Reproduce, word for word, the passage of the post on health insurance premiums from "- I would contrast" to "were insuring us!".

Start of Extract

Tuesday, May 08, 2007
Tuesday Morning Economics-Related Bullets
by Tom Bozzo
- My employer unfortunately resembles this NYT story about small businesses that face skyrocketing health insurance premiums after employees suffer serious illnesses. This year, we have been enjoying a 36 percent increase — following several years of "only" 10 percent-ish annual increases — after our insurer complained they weren't making money (or enough money?) off our group. There were a couple serious, but fortunately treatable, illnesses and a couple other surgeries in our history. The company's baby boomlet reportedly was not a factor, though the Times's Milt Freudenheim reports that is not universally the case.
- I would contrast this with the behavior of our auto insurer after last year's big hail storm knocked about $8,000 worth of dings in the cars: they paid the claims and there was no effect on our auto premiums. It's almost like they were insuring us!
- A theme you hear from conservative "policy" circles is that it's supposedly undesirable to bundle catastrophic-care insurance with provision of routine health care. This idea even sometimes afflicts the usually sensible, not just Heritage Foundation hacks and George W. Bush. From our perspective, we might be able to evaluate such claims better if we were really getting insurance instead of something that works like a group health savings account with overdraft "protection." Insurance is not so insurance-like when your premiums rise after the fact to cover the cost of what you're supposedly insuring against. At a minimum, the risk pooling for small groups like us appears to be inadequate.
- Also, there is nothing especially odd about bundling preventive and catastrophic care, insofar as the former can mitigate or delay the latter. An issue that is arguably underplayed by the other side is that private insurers can't capture the full benefits of preventive care. That implies that there's a positive externality, and that the "market" would under-provide preventive care. Moreover, while the usual spectre is unnecessary diagnostic testing to keep the trial lawyers at bay, a recent experience makes me wonder how much unnecessary care actually is provided to convince insurers' claims-denial apparatuses that people really are sick.

End of Extract
Start of Listed records

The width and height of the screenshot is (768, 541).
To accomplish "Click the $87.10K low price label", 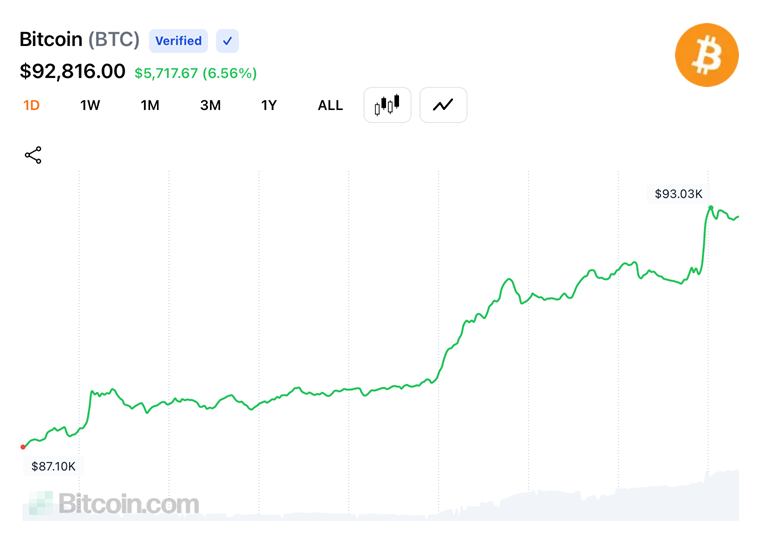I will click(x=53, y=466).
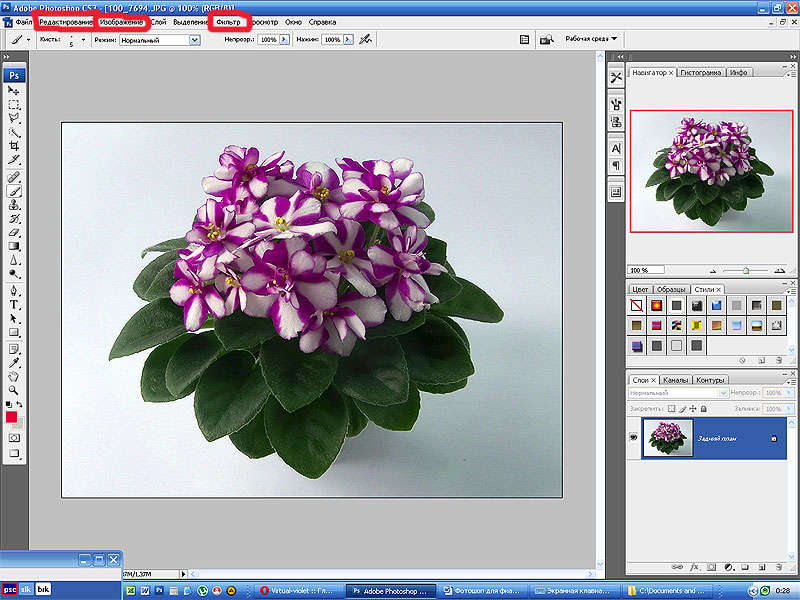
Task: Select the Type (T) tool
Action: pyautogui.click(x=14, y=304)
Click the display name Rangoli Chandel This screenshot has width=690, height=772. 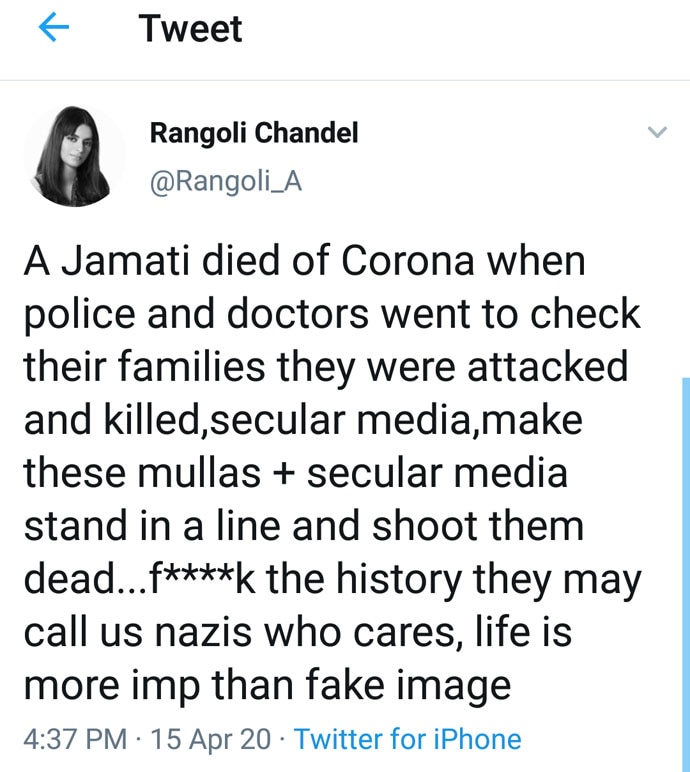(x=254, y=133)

End of Listed records
Start of Listed records

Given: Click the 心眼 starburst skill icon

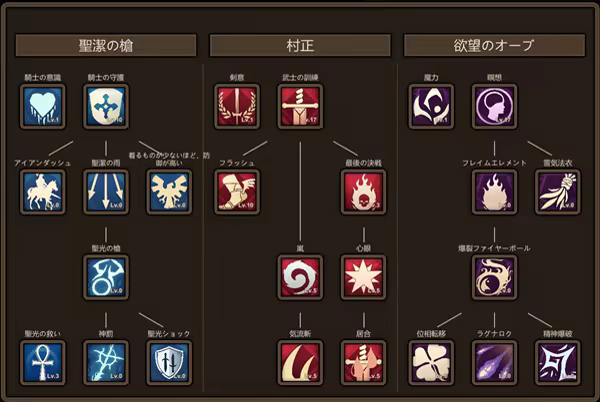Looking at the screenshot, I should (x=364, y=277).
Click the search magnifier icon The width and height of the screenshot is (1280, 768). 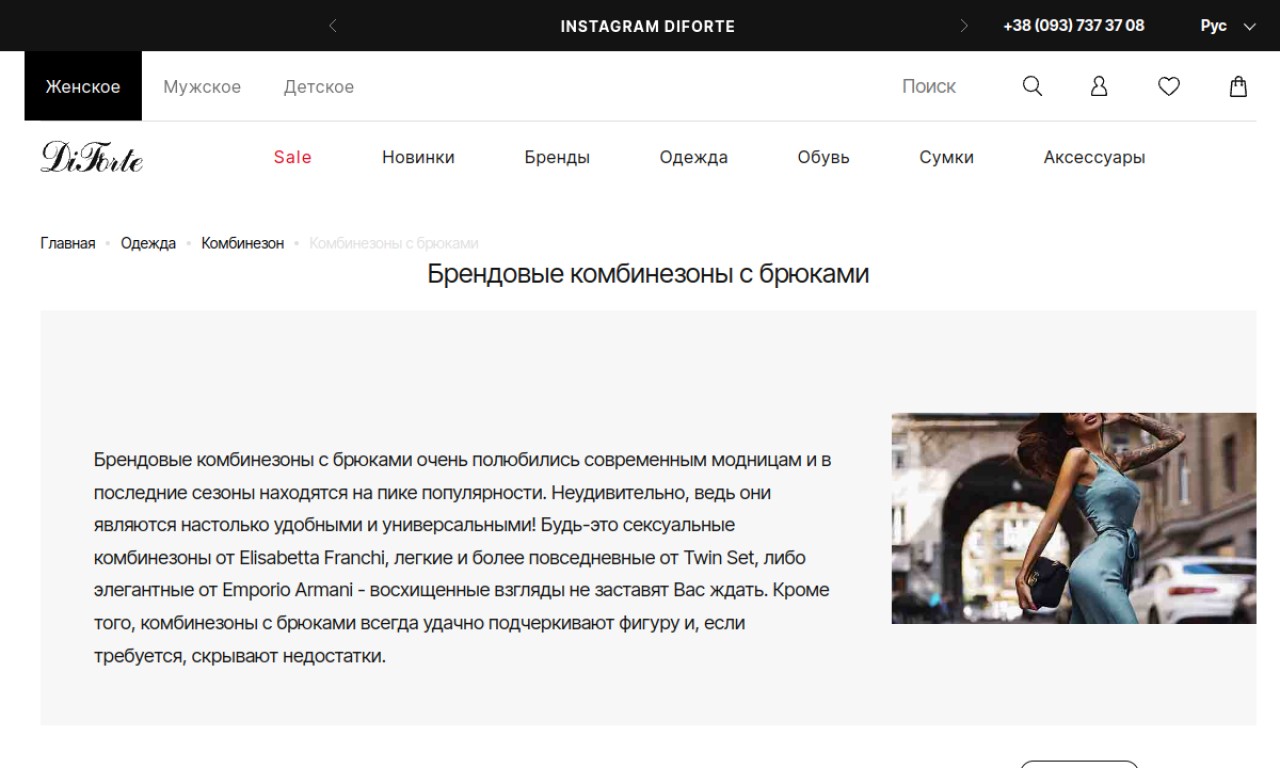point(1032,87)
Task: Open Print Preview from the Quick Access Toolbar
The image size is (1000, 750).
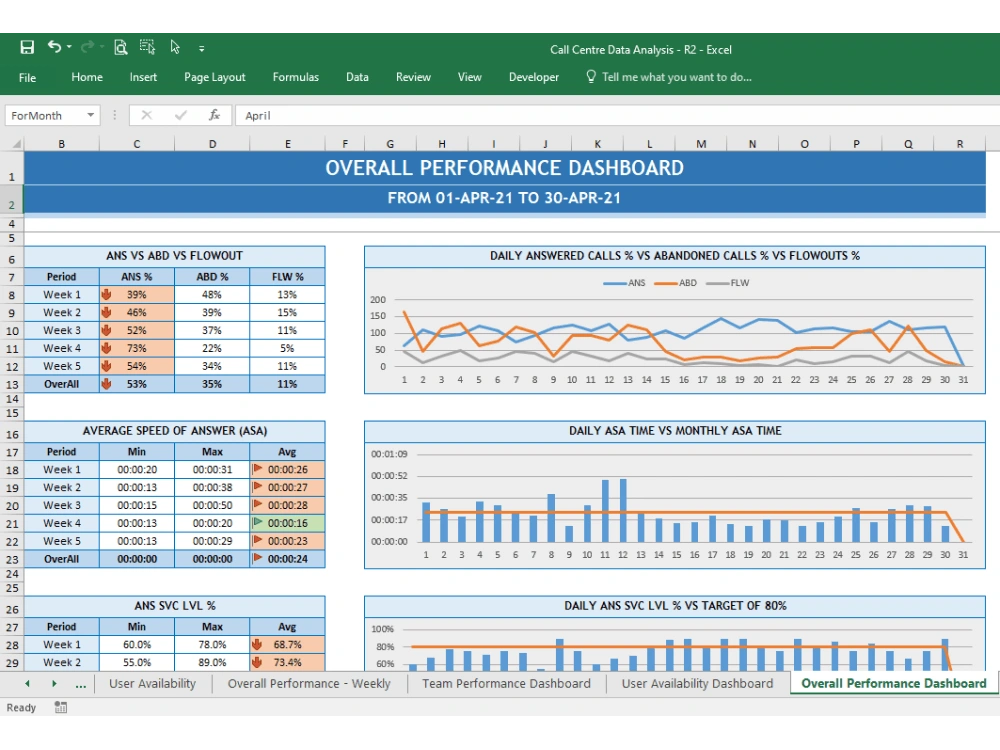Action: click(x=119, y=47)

End of Listed records
Start of Listed records

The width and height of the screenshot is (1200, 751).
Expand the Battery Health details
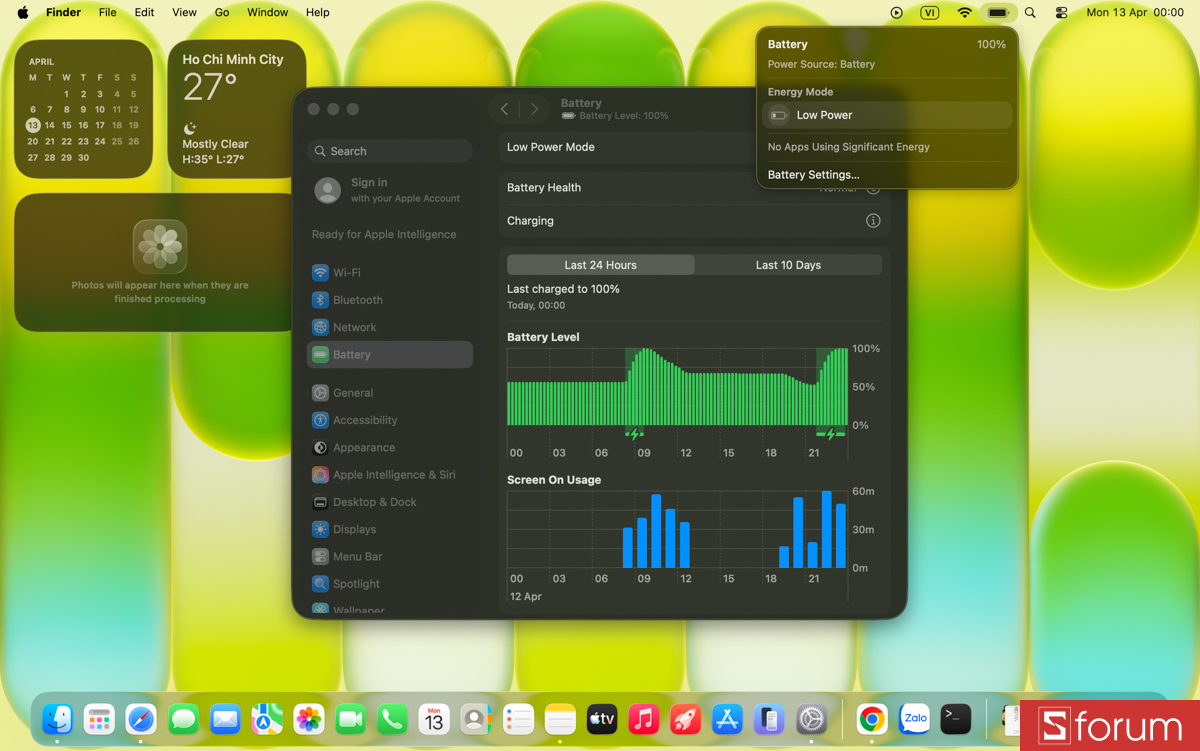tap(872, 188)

End of Listed records

* **Answer to this task**
- I would contrast this with the behavior of our auto insurer after last year's big hail storm knocked about $8,000 worth of dings in the cars: they paid the claims and there was no effect on our auto premiums. It's almost like they were insuring us!